**Action item:**
Below are some records. Print all of them exactly as they appear.
Records shown START
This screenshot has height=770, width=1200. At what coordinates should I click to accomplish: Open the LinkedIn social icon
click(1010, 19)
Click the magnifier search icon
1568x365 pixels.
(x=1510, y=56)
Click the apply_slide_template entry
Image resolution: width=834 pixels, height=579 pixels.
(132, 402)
Records shown END
**Reply:**
This screenshot has height=770, width=1200. At what coordinates should I click to accomplish: Open the LinkedIn social icon
click(1010, 19)
Click the magnifier search icon
1568x365 pixels.
(x=1510, y=56)
Click the apply_slide_template entry
Image resolution: width=834 pixels, height=579 pixels.
(132, 402)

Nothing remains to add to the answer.